Lowy said Mexico’s is asking for injunctive relief, money, as well as federal monitors to review gun purchases at the stores. He told Marquez New York City installed monitors at some gun stores following a lawsuit and studies showed a “tremendous” drop in the flow of guns in the city.

Steve Shadowen noted there were dozens of federal indictments of straw purchases linked to gun stores in Arizona, “it makes our head spin, how could someone go forward with that transaction?”

Last week, a former college student was sentenced to 21 months in prison for buying at least 15 weapons—including AK-47-style weapons and a .50-caliber sniper rifle—for a former State Department driver who smuggled weapon into Mexico. He was paid $1,000 for each purchase, and over a few months, he bought multiple weapons and thousands of rounds of ammunition.

Shadowen argued while only a few dozen guns were recovered in Mexico studies showed that for every weapon recovered there are 18 to 45 weapons trafficked. 

“By that math, the number per year isn’t 47,” he said. “It’s between 846 and 2,115.” The argument that a few guns do not contribute to Mexico’s violence was flawed, he argued.

“Imagine how you react your honor, if you went down to the border and these defendants were standing there with 2,000 guns ready to hand them over,” he said. “How would any one react if we said we cannot enjoin them because it’s only 2,000 guns and there already are thousands of guns in Mexico?”

The five stores “facilitate the trafficking of high-power weapons to our country,” said Mexico’s Foreign Affairs Ministry, in a statement on Thursday. “The Government of Mexico emphasized that, although companies consider that the number of weapons trafficked that are attributable to their sales is marginal, they cause death and pain in our country.” 
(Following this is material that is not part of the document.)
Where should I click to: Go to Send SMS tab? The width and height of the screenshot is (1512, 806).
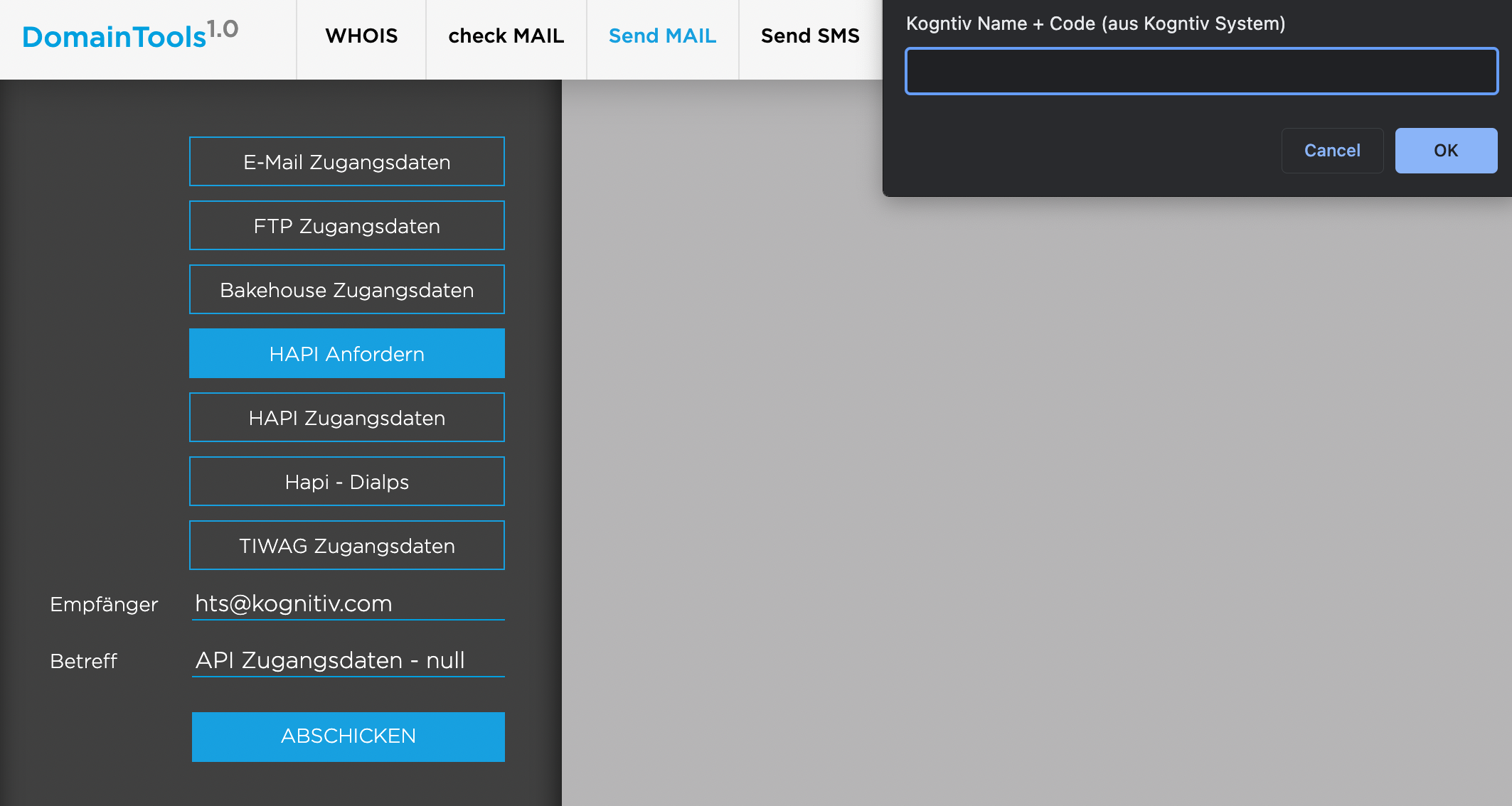(x=810, y=36)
“Therefore, it is irrelevant if it is a matter of many or few weapons that arrive illegally in our territory as a result of neglected commercial practices. Mexico insisted on the importance of ending arms trafficking and the need for the companies that sell them to contribute to this end, conducting their activities responsibly and carefully.”

Marquez asked if she should wait to see if the Supreme Court agrees
to hear the case from Massachusetts. Malsch, the defense’s attorney said she should wait for the Supreme Court to consider the case, likely to happen in the next six months. Lowy disagreed and said the case should move
forward because Mexico is “suffering a tremendous public safety problem
from the pipeline of guns flowing across border to the hands of the
cartels.”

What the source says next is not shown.